Voici ce dont il est soi-disant capable: «Guérisons de tumeurs, épilepsie, redressement de la colonne vertébrale, redressement de la cage thoracique, disparition de douleurs qui étaient là depuis des décennies.» Selon ses propres dires, Sananda guérit à distance. Il n'a pas besoin de rencontrer ses clients pour cela. Les coûts? Plusieurs centaines de francs.

Sananda affirme que l'intérêt pour son offre augmente fortement. Si cela s'avérait, cela ne surprendrait pas Georg Schmid, un connaisseur du milieu: les récits de guérisons par la prière ainsi que les offres ésotériques correspondantes ont nettement augmenté pendant la pandémie.

«D'une manière générale, les gens cherchent de l'aide dans les situations d'urgence, notamment lorsqu'ils sont psychologiquement éprouvés. Certains ésotéristes, guérisseurs spirituels et certaines églises libres en ont énormément profité. Cela comprend des organisations inoffensives, mais aussi des personnages très inquiétants», explique Georg Schmid. Il n'est pas rare que ces dernières diffusent également des théories du complot.

«Je n'ai jamais promis à quelqu'un de le guérir»

Sur son site Internet, Sananda qualifie le secteur pharmaceutique et les médias de mafia et de menteurs. Il affirme que la population est empoisonnée par des armes à micro-ondes et des chemtrails, qu'elle est en outre surveillée et torturée de manière invisible.

Interrogé sur ses propos, le guérisseur répond par écrit qu'il connaît beaucoup de personnes qui ne sont pas en bons termes avec la pharma et la presse. Ce policier de formation, selon ses propres dires, ne s'exprime pas sur le fonctionnement exact d'une guérison spirituelle. Il n'oblige personne à lui confier une mission et ne déconseille pas non plus les offres médicales, mais se considère comme un complément. «Je n'ai jamais promis à quelqu'un de le guérir.»
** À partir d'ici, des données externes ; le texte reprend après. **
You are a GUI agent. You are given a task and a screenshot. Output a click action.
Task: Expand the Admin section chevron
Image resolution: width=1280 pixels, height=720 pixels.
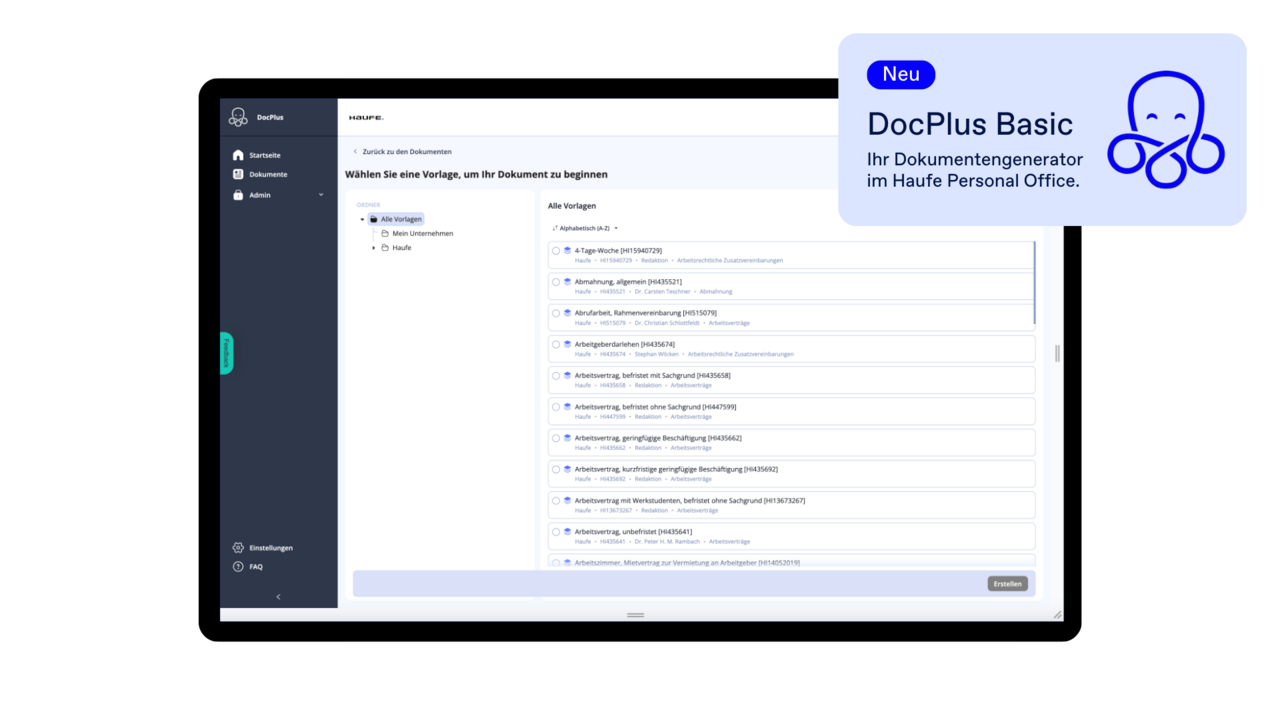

Le groupe «Heilung auf der Strasse Bern» communique la même chose: «Nous ne faisons pas de promesses, mais proposons une offre gratuite et volontaire qui peut être utilisée par chaque passant(e) sans conditions préalables.» Les personnes qui utilisent leur offre sont en outre informées de ne pas arrêter de prendre des médicaments avant d'avoir parlé à un médecin.